Market Line June 16, 2008 Whether the Midwest corn belt gets sun or rain this week is expected to be a key for grain futures. Corn hit new highs Friday due to the flooding. Mark Chiodo of Slipka Trading says at current corn price levels it would pencil out to import Black Sea wheat for feeding on the east coast.
Weekend rain delays were expected for harvesting of both hard red winter and soft red winter wheat. Chiodo has this on the hard red harvest in Kansas.
Chiodo: "Yields are awfully good down there but quality concerns are starting to rise. They did start out with real good test weight and really good baking characteristics on the stuff but they would like to dry out at this point. I guess as always keep an eye on the weather this time of the year. We'll see how that goes."

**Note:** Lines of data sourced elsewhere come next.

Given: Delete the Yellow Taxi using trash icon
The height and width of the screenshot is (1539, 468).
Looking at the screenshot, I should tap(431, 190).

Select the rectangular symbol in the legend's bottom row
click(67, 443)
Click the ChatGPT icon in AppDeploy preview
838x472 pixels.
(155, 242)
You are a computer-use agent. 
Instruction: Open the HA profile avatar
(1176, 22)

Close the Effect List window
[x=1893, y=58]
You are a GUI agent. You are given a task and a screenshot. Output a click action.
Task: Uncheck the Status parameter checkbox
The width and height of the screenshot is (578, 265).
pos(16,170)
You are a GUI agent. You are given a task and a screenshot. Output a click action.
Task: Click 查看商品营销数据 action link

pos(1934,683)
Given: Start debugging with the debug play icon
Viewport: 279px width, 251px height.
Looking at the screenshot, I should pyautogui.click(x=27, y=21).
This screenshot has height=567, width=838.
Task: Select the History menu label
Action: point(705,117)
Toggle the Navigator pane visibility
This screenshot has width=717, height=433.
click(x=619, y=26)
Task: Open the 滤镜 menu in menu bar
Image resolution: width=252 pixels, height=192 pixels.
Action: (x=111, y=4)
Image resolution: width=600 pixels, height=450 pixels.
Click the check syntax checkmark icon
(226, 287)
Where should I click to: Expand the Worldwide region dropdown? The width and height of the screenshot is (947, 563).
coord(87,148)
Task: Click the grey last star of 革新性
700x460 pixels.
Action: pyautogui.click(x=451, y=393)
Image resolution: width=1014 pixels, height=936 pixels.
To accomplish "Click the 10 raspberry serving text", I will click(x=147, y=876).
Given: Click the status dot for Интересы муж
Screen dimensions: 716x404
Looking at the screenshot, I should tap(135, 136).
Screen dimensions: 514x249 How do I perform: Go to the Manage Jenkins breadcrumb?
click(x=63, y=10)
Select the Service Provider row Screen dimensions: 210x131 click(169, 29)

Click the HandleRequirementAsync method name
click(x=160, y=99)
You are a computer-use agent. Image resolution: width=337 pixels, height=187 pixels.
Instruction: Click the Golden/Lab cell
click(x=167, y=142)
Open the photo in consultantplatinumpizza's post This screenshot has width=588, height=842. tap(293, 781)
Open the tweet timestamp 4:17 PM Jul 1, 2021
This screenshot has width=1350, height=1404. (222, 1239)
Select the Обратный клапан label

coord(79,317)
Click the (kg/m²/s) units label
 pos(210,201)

In the southern hemisphere Argentina wheat country remains dry and a dry stretch is expected in Australia.
On Friday Chicago July wheat was up 31 cents at 8-82. July corn up 22 ¾ at 7-¾. Portland August new crop soft white wheat bids didn't participate in the futures rally with bids unchanged to down a nickel at 8-60 to 8-75. August HRW 11.5 % protein up 38 at 10-18. August DNS 14% protein up 33 cents at 10-97. Barley at the coast 218 dollars a ton for July.
Cattle futures were up Friday on late week short covering and technical buying. Deferred live cattle were especially strong on higher corn. August live cattle up 67 at 102-27. August feeders up a dime at 109-15. July Class III milk down 29 cents at 19-68. February to April fluid milk sales are reported down 1.1 percent from the previous year.
I'm Bob Hoff and that's Market Line on the Northwest Ag Information Network.